> [Exercise aim]
In the records below, find the line with "Leadership Center (426, 2402)" and the line with "ACIM Magic (1195, 374)". Print both exactly, along with every line between them, and no other line.

(Collected data)
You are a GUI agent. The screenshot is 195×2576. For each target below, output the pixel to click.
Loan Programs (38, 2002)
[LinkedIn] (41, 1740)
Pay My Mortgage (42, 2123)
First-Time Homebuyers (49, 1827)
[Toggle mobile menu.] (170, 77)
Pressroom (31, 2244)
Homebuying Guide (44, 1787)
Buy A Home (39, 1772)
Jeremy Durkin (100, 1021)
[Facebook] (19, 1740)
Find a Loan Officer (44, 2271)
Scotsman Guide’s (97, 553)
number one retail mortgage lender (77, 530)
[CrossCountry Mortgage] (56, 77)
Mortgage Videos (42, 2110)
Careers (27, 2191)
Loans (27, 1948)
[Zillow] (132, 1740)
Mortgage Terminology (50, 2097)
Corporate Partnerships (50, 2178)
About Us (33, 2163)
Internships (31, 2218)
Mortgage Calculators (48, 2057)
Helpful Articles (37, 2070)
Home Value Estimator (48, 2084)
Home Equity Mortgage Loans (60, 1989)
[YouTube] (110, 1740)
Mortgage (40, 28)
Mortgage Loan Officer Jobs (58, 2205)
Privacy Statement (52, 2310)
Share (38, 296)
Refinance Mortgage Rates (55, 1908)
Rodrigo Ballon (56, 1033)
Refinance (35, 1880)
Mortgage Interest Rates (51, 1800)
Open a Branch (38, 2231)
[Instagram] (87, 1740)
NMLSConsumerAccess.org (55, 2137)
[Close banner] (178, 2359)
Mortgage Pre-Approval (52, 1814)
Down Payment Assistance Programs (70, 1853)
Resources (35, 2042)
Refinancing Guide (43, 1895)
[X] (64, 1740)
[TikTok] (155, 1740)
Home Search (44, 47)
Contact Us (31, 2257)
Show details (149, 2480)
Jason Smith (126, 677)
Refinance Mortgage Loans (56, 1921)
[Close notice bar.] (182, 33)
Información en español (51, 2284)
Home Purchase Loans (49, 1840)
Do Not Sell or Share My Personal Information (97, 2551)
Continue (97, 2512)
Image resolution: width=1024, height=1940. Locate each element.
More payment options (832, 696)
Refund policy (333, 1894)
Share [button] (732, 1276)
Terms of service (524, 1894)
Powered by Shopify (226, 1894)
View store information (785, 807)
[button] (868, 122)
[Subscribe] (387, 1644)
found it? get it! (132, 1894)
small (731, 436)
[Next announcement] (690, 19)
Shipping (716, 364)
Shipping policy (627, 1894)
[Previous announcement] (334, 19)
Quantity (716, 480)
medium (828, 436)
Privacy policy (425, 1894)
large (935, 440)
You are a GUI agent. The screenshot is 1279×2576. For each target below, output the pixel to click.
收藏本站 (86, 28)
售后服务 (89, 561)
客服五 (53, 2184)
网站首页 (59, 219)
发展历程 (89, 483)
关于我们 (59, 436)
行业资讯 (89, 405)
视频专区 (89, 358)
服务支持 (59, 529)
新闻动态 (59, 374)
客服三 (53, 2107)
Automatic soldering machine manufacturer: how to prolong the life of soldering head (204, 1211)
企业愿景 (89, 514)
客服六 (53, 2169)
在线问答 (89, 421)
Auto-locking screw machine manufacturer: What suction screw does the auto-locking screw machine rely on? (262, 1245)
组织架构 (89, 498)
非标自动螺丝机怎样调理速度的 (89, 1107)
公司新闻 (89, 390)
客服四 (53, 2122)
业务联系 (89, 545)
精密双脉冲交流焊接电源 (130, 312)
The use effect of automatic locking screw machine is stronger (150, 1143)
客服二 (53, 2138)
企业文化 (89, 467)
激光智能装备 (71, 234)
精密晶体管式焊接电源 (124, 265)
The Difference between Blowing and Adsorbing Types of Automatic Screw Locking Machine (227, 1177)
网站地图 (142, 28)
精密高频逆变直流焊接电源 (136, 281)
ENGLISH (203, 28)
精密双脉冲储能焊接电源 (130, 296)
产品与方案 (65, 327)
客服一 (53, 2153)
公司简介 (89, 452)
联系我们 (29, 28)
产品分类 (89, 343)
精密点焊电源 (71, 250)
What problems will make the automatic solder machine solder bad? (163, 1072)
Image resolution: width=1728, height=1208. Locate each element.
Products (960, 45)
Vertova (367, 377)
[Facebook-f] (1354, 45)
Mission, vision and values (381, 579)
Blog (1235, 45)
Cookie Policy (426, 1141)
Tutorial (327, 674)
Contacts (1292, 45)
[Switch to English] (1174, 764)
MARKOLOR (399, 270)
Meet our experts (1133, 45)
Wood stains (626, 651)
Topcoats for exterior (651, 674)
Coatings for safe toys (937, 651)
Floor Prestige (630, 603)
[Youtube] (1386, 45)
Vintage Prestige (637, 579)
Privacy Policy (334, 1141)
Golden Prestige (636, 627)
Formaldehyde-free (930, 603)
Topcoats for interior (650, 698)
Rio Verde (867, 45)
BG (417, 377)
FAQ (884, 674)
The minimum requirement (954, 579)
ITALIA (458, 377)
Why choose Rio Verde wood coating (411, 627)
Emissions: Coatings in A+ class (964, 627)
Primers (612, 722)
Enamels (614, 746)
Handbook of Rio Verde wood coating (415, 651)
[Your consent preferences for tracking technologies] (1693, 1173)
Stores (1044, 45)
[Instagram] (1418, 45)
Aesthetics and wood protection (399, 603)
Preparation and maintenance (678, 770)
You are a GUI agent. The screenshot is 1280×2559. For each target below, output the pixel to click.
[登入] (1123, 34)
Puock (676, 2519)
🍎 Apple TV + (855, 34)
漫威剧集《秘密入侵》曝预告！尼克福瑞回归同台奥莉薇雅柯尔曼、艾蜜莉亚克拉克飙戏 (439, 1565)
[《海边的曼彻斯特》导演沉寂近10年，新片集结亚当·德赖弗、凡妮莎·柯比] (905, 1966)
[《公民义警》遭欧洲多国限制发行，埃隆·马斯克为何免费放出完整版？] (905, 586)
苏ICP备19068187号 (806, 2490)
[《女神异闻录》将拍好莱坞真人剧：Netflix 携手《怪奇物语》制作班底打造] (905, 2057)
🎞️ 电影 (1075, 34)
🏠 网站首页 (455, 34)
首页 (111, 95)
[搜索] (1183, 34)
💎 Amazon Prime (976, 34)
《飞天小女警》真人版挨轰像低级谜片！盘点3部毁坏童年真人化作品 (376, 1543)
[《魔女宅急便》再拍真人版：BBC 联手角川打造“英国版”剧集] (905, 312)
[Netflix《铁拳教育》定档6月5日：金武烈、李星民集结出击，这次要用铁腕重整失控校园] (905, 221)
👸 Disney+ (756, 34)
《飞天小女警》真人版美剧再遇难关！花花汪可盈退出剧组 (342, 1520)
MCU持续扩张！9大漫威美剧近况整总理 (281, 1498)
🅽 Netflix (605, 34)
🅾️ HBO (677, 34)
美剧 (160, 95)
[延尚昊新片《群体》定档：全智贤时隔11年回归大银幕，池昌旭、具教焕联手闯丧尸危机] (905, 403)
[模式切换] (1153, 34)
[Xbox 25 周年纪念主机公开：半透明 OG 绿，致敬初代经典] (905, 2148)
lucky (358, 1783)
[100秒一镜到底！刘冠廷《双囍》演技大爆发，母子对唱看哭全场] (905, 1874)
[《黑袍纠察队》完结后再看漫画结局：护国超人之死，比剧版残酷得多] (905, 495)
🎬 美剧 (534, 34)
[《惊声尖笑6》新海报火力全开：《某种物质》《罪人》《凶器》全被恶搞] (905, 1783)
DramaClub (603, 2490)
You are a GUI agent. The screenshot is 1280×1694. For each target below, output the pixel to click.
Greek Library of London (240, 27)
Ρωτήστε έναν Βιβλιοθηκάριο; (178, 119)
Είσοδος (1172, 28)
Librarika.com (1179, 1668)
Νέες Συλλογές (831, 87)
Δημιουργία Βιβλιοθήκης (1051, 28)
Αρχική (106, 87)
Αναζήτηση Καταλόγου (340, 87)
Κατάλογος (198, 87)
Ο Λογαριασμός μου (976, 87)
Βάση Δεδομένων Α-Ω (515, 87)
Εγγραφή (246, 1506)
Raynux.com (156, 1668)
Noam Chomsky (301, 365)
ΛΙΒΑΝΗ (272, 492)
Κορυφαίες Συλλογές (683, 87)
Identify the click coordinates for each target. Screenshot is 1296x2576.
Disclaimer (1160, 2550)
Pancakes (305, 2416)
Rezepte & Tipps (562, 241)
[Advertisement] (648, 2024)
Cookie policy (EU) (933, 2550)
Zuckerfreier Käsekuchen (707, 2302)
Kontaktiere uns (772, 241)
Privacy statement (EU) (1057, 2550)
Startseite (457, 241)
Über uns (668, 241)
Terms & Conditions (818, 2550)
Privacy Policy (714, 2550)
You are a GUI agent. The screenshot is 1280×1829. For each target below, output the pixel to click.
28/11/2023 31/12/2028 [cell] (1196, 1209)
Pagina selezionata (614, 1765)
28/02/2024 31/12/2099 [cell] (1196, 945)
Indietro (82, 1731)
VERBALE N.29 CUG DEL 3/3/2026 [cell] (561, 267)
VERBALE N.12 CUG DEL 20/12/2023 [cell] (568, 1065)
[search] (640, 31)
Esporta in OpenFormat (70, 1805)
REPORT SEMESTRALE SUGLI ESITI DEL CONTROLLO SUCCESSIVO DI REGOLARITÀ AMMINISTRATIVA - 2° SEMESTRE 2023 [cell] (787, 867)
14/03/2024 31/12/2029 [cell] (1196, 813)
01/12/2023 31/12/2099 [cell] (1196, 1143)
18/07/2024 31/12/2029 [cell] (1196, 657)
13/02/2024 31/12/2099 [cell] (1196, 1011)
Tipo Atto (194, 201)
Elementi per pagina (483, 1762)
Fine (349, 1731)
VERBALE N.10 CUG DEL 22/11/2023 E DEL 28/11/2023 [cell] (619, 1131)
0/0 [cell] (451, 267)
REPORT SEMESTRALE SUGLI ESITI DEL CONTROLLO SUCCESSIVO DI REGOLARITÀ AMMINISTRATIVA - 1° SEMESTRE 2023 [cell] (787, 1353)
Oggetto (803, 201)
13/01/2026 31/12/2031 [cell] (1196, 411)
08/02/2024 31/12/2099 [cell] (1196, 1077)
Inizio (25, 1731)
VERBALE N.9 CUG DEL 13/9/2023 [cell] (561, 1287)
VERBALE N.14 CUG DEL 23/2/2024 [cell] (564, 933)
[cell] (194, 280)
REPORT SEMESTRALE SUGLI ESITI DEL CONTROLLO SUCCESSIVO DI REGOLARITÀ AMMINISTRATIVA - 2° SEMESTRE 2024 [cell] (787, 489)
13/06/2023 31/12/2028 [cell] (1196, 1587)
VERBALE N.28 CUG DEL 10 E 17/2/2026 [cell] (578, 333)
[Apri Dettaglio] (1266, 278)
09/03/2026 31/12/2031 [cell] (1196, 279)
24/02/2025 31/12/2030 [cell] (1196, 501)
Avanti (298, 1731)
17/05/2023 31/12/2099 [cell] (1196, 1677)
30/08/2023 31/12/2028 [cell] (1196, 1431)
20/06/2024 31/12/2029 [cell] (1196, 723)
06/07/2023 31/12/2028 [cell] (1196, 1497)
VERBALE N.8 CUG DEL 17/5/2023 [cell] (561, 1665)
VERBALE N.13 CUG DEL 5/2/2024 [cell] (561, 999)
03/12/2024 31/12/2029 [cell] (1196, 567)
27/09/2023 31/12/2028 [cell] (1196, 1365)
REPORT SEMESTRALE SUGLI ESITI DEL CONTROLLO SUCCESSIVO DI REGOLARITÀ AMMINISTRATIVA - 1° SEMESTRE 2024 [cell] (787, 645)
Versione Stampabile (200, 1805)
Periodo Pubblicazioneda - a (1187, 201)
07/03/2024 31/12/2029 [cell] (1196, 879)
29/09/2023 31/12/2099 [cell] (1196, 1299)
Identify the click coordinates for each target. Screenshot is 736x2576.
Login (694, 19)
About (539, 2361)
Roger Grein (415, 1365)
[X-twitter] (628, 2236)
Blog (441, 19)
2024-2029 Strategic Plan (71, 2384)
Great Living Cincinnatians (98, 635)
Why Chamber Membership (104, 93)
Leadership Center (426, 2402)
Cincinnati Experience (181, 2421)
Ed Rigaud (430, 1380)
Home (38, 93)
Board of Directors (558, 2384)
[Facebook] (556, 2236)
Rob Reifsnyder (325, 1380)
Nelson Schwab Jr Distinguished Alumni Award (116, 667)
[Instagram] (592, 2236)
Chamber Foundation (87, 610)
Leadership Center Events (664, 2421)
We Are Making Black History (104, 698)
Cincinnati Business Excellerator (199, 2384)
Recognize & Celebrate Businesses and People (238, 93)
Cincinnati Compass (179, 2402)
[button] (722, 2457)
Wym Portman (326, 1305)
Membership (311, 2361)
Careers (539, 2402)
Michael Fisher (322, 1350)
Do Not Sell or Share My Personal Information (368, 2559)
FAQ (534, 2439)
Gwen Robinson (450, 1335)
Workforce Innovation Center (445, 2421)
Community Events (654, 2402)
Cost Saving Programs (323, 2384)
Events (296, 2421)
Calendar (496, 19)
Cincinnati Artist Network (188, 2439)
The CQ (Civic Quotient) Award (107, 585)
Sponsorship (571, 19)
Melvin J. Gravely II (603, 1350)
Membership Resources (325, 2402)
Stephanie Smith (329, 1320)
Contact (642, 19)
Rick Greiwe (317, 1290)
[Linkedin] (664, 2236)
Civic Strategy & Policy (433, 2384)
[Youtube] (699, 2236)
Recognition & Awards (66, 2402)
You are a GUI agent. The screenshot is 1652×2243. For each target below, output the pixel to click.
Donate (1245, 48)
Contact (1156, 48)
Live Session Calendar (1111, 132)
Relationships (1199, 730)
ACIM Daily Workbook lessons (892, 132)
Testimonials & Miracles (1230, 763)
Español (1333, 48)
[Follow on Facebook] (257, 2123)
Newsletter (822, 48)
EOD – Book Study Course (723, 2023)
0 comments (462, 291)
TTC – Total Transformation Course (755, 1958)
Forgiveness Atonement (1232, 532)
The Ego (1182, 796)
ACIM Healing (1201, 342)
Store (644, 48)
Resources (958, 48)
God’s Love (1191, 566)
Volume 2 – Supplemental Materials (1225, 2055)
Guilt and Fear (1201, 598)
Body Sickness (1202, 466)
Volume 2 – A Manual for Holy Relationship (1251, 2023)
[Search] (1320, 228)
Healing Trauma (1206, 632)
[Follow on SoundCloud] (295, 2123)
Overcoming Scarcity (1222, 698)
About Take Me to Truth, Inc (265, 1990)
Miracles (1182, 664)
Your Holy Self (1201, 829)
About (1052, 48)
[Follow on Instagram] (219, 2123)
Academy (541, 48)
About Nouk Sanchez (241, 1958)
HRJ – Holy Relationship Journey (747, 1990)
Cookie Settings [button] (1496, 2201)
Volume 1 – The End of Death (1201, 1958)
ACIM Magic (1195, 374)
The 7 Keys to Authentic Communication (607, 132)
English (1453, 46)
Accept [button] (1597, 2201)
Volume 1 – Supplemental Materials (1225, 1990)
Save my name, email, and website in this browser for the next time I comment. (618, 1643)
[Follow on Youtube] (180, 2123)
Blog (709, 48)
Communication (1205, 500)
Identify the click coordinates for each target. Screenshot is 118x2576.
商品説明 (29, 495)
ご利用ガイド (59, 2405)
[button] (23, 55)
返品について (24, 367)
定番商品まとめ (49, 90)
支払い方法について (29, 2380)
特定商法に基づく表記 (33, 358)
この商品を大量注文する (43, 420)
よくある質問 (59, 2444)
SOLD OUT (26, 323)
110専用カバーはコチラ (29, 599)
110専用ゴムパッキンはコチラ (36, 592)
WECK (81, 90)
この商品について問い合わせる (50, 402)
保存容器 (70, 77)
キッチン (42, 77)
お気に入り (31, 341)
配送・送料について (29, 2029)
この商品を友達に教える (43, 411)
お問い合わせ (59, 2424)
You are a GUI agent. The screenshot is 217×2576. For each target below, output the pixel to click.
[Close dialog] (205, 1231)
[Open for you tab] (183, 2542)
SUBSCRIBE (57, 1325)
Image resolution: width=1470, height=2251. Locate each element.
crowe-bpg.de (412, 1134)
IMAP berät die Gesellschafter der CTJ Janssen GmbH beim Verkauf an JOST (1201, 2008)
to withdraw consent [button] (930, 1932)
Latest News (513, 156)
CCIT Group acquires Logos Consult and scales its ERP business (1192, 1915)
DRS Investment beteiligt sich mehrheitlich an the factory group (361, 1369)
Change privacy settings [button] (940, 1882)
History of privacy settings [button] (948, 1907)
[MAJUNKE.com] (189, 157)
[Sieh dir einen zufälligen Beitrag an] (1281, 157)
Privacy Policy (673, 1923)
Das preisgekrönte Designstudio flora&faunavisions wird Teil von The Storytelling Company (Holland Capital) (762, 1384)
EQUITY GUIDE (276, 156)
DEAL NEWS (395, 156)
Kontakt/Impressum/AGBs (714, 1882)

> [Task response]
Leadership Center (426, 2402)
Cincinnati Experience (181, 2421)
Ed Rigaud (430, 1380)
Home (38, 93)
Board of Directors (558, 2384)
[Facebook] (556, 2236)
Rob Reifsnyder (325, 1380)
Nelson Schwab Jr Distinguished Alumni Award (116, 667)
[Instagram] (592, 2236)
Chamber Foundation (87, 610)
Leadership Center Events (664, 2421)
We Are Making Black History (104, 698)
Cincinnati Business Excellerator (199, 2384)
Recognize & Celebrate Businesses and People (238, 93)
Cincinnati Compass (179, 2402)
[button] (722, 2457)
Wym Portman (326, 1305)
Membership (311, 2361)
Careers (539, 2402)
Michael Fisher (322, 1350)
Do Not Sell or Share My Personal Information (368, 2559)
FAQ (534, 2439)
Gwen Robinson (450, 1335)
Workforce Innovation Center (445, 2421)
Community Events (654, 2402)
Cost Saving Programs (323, 2384)
Events (296, 2421)
Calendar (496, 19)
Cincinnati Artist Network (188, 2439)
The CQ (Civic Quotient) Award (107, 585)
Sponsorship (571, 19)
Melvin J. Gravely II (603, 1350)
Membership Resources (325, 2402)
Stephanie Smith (329, 1320)
Contact (642, 19)
Rick Greiwe (317, 1290)
[Linkedin] (664, 2236)
Civic Strategy & Policy (433, 2384)
[Youtube] (699, 2236)
Recognition & Awards (66, 2402)
You are a GUI agent. The screenshot is 1652×2243. For each target below, output the pixel to click.
Donate (1245, 48)
Contact (1156, 48)
Live Session Calendar (1111, 132)
Relationships (1199, 730)
ACIM Daily Workbook lessons (892, 132)
Testimonials & Miracles (1230, 763)
Español (1333, 48)
[Follow on Facebook] (257, 2123)
Newsletter (822, 48)
EOD – Book Study Course (723, 2023)
0 comments (462, 291)
TTC – Total Transformation Course (755, 1958)
Forgiveness Atonement (1232, 532)
The Ego (1182, 796)
ACIM Healing (1201, 342)
Store (644, 48)
Resources (958, 48)
God’s Love (1191, 566)
Volume 2 – Supplemental Materials (1225, 2055)
Guilt and Fear (1201, 598)
Body Sickness (1202, 466)
Volume 2 – A Manual for Holy Relationship (1251, 2023)
[Search] (1320, 228)
Healing Trauma (1206, 632)
[Follow on SoundCloud] (295, 2123)
Overcoming Scarcity (1222, 698)
About Take Me to Truth, Inc (265, 1990)
Miracles (1182, 664)
Your Holy Self (1201, 829)
About (1052, 48)
[Follow on Instagram] (219, 2123)
Academy (541, 48)
About Nouk Sanchez (241, 1958)
HRJ – Holy Relationship Journey (747, 1990)
Cookie Settings [button] (1496, 2201)
Volume 1 – The End of Death (1201, 1958)
ACIM Magic (1195, 374)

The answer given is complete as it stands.